Justice: Trump pleads "not guilty" in documents affair

According to media reports, the former US President has pleaded "not guilty" to the historic charges against Donald Trump in the affair over the handling of secret government documents.

Justice: Trump pleads "not guilty" in documents affair

According to media reports, the former US President has pleaded "not guilty" to the historic charges against Donald Trump in the affair over the handling of secret government documents. This was reported by the broadcaster CNN and the "Washington Post" unanimously from the meeting of the responsible court in Miami. The meeting took place behind closed doors.

The current Republican presidential nominee had to be present in person in the state of Florida for the presentation of the allegations against him. It is the first time a federal indictment has been filed against an ex-president.

Several hundred supporters of the Republican gathered outside the courthouse to protest the indictment. They cheered Trump upon his arrival. Some critics of the ex-president also came.

Radical supporters of Trump had previously adopted martial tones, sparking fears of possible violence surrounding Trump's court appearance. At first, however, there were no incidents. Miami's police chief Manny Morales had previously assured that the security forces were well positioned and could ensure that the situation did not escalate.

Trump had already been charged at the state level in New York in April in connection with hush money payments to a porn star - this was the first charge against an ex-president ever. With the documents affair, the first indictment against a former president in a federal court followed within a few weeks. Other cases against Trump are also under investigation. So far, the allegations in connection with the secret government documents have weighed the most heavily from a legal point of view.

The allegations against Trump

In August, the Federal Police FBI searched Trump's private home Mar-a-Lago in Florida and confiscated numerous classified documents from his tenure, some with the highest classification level. Mar-a-Lago is a club with paying guest rooms and public events. By storing confidential government documents in private rooms after his term in office, Trump could have made himself liable to prosecution.

He is accused of conspiring to obstruct investigations and illegally storing highly sensitive information. According to the indictment, these included details of the nuclear capabilities of the United States and other countries, military weaknesses in the defenses of the United States and its partners, and information about potential military action.

The explosive indictment

The indictment charges Trump with seven categories of misdemeanor and more than 35 felonies. The details in the 49-page paper are explosive. For example, it states that Trump kept boxes of classified information in his bedroom, a bathroom, a shower, a ballroom and a storage room. Some boxes would have stood temporarily in a room where public events were taking place. A storage room was easily accessible via a public pool area.

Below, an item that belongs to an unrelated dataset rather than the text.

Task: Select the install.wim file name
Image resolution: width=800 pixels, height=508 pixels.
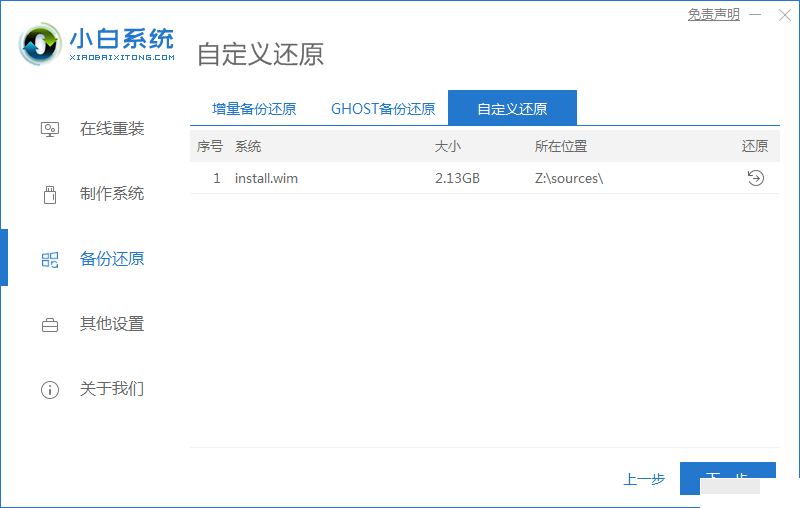Action: point(266,178)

In the indictment, the investigators detail how Trump spoke to other people about classified information or showed it to unauthorized third parties, based on audio recordings, among other things.

The court date

Trump arrived in Miami on Monday and spent the night at his luxurious Doral resort. On Tuesday he was taken to the courthouse in a column with a large security presence. The actual court proceedings took place behind closed doors. Although some journalists and citizens were admitted to the building, there was a strict ban on electronic devices. The session was not broadcast, and even photos were forbidden in the courtroom.

Fingerprints are usually taken from suspects at these appointments, classic police photos are taken and handcuffs are often put on. In New York, the authorities had given Trump no handcuffs and a photo. That was also expected in Miami. Trump should leave the court and Miami immediately after the appointment to fly from Florida to New Jersey. In his golf club in Bedminster he wants to perform in front of supporters there on the German night on Wednesday.

The safety precautions

Several Trump supporters from the right-wing Republican Party made martial statements after the indictment was published, sparking fears that violence could break out. MP Andy Biggs wrote on Twitter: "We have now entered a phase of war. An eye for an eye." Arizona Republican Kari Lake said anyone trying to get to Trump must first get past her and millions of armed Americans. The city of Miami therefore turned off a large security contingent. Police Chief Morales said there were enough resources for a crowd of up to 50,000 protesters. "We take this event very seriously," he said on Monday. "We know things could take a turn for the worst, but that's not Miami's way." At first, the situation around the court remained calm.

Die Trump-Fans

Trump supporters had already gathered on Monday for the Republican's arrival in Miami in front of his resort Doral. Aileen, a Florida woman in her 50s, said the charges against Trump were politically motivated. The Democrats are the millionaires' party, Trump is the president of the hard-working, forgotten population. A sentence like this in front of the walls of a property with several golf courses and pools sounds almost ironic, the luxury of which one can hardly imagine on the stuffy street.

Pete Crotty, a Trump fan who peddled Trump merchandise in front of his red pickup truck decorated with flags, said Trump was only targeted because he was the top Republican presidential contender.

Trump set this narrative. He rejects the allegations against himself and sees the charges as a politically motivated attempt to keep him from a second term. Trump speaks of "political contract killing" and "waging war" with legal means.